Tengo los senos hinchados por la leche acumulada, duelen, se sienten como si fueran a explotar. Hace dos horas que debí alimentar a mi cría. Ella está lejos, en casa, con mamá, que hace piruetas para esterilizar el biberón, calentar la leche congelada a baño María y arrullarla durante mi ausencia. Aquí son las 10:30 a.m. y estoy en la oficina (desde hace dos semanas volví por completo a la vida productiva). Palpo mis tetas por encima del escote, parecen de piedra en lugar de grasa. Muevo el brasier, con disimulo, procurando disminuir la incomodidad.
Hay días en los que ser mamá parece una locura, una excentricidad absurda, escribo en mi libreta. Estoy sentada en el escritorio de mi lugar de trabajo. Traje mi computadora porque no recuerdo la clave del equipo de mesa y no quiero esforzarme en recordarla. Me llega una notificación al celular: es una foto de Bebé. Duerme envuelta en una cobija rosa. Contemplo su rostro. Tiene la boca medio abierta y los cachetes rosados. (Echo de menos aquellos días en los que la vida pasaba mientras ella existía prendida a mi cuerpo).
Abro un documento y anoto las preguntas para una entrevista que haré en la tarde. A través de la ventana veo que pasan algunos estudiantes con sombrillas para protegerse del sol picante, las nubes están negras: sol de agua. Me sudan las manos. Bebo café y tecleo otra información en la pantalla. Me recojo el cabello con cuidado para evitar que se escapen más mechones y fracaso: un mechón grueso se me queda en las manos. Hace unas tres semanas que inició el despojo y aparecieron zonas peladas en mi cabeza. Me di cuenta el 21 de noviembre al mirarme en el espejo: una “M” profunda se dibujaba en la línea frontal del cabello.
Me dijeron que la caída del cabello sucedería cuando “Bebé me empezara a ver”. Esa creencia coincide con el descenso de estrógenos y progesterona. Recojo puñados de pelos cada vez que me peino y otros tantos mientras existo cada día: hay pelos en la ducha, en el suelo, en la cama, en las manos de Bebé, en la cocina, en el lavaplatos, en la ducha, en la ropa, en las cobijas, en la papelera, en todos lados.

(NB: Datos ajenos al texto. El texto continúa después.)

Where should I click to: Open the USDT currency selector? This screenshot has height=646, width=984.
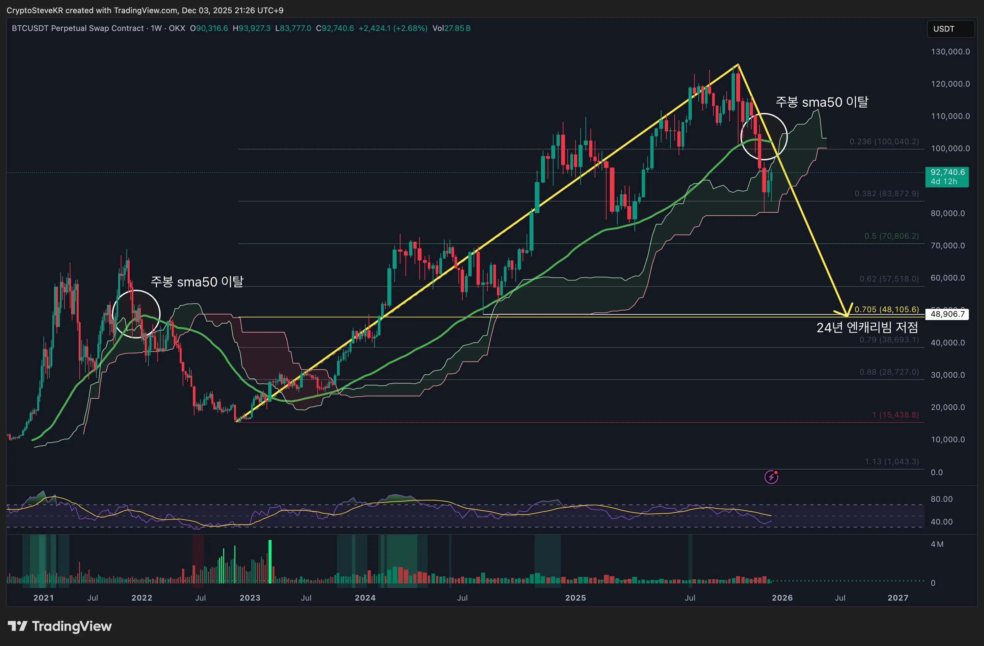[951, 29]
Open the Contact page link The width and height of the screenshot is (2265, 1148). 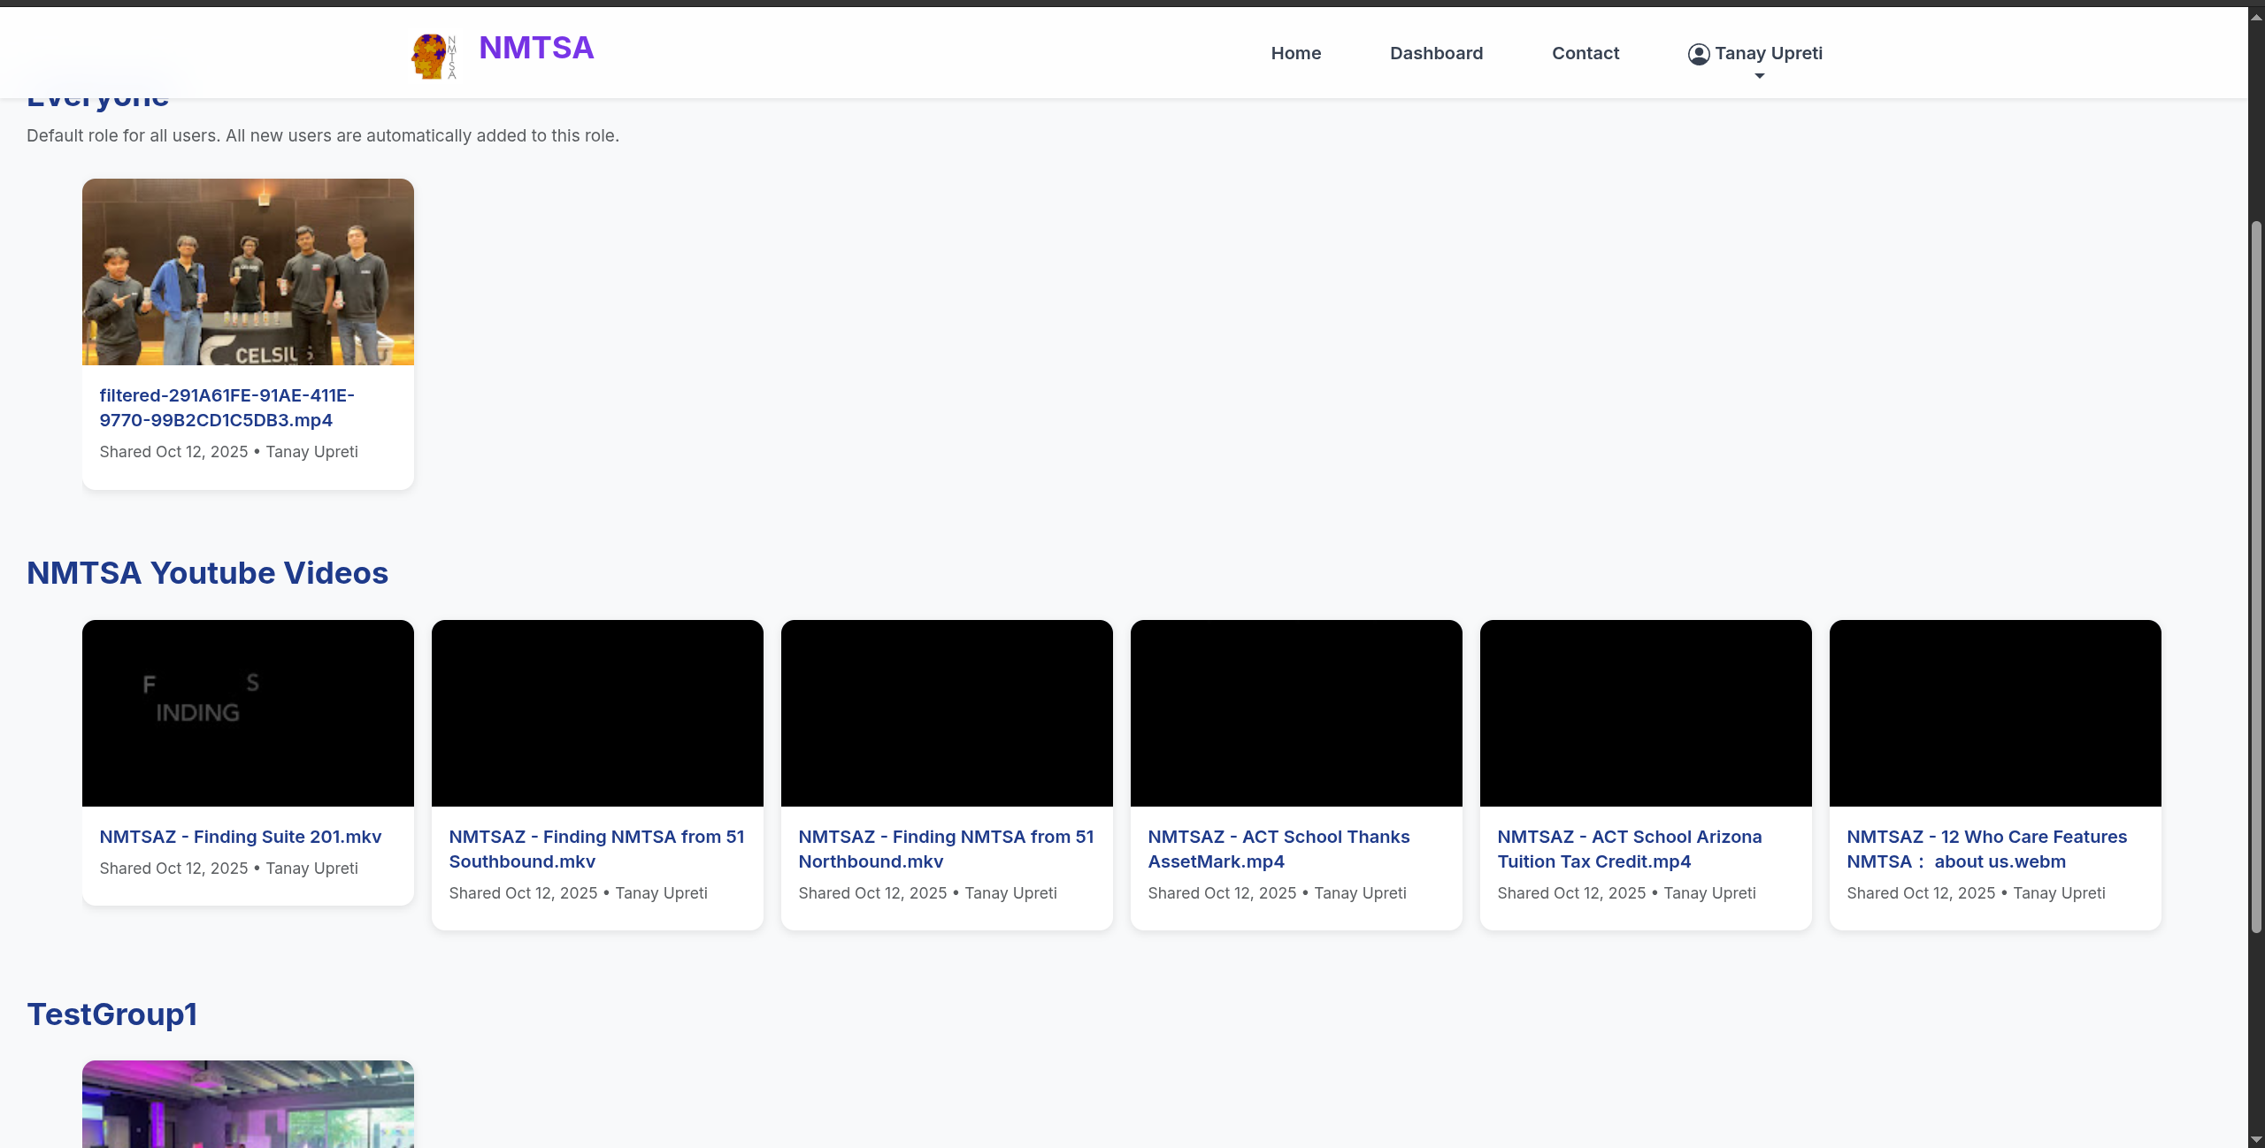[1585, 53]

Otra notificación: “¿En cuánto viene?”, dice mamá. Supongo que Bebé se despertó. Me revuelvo en la silla. Durante nueve meses, fui todo para mi feto hembra: ella se gestó en mi útero y flotó dentro de mí. Después, cuando abandonó el centro de mi cuerpo y fue lanzada a la vida: la amamanté, le hablé y la acaricié: nos mantuve vivas y unidas, sin interrupciones. ¿Qué hago desde aquí? Le respondo que aún no puedo. “Tranquila, le voy a dar una vuelta por la calle, seguro deja de llorar”.
Me preguntan por una doble página del periódico, la edición de un video y una entrevista. (Recuerdo que tenemos que hacer la compra de la semana, lavar la ropa y pagar los servicios de la casa de mamá). Desde el banco me llaman para ofrecerme una nueva tarjeta de crédito. “La bebé se durmió solo 10 minuticos. Se despertó, no se demore”, dice mamá en un nuevo mensaje. No le respondo. Redacto otras preguntas para la entrevista, hago tiempo, intento ignorar los minutos que faltan para tomar la media hora de lactancia.
Alguien que me salve de este incendio.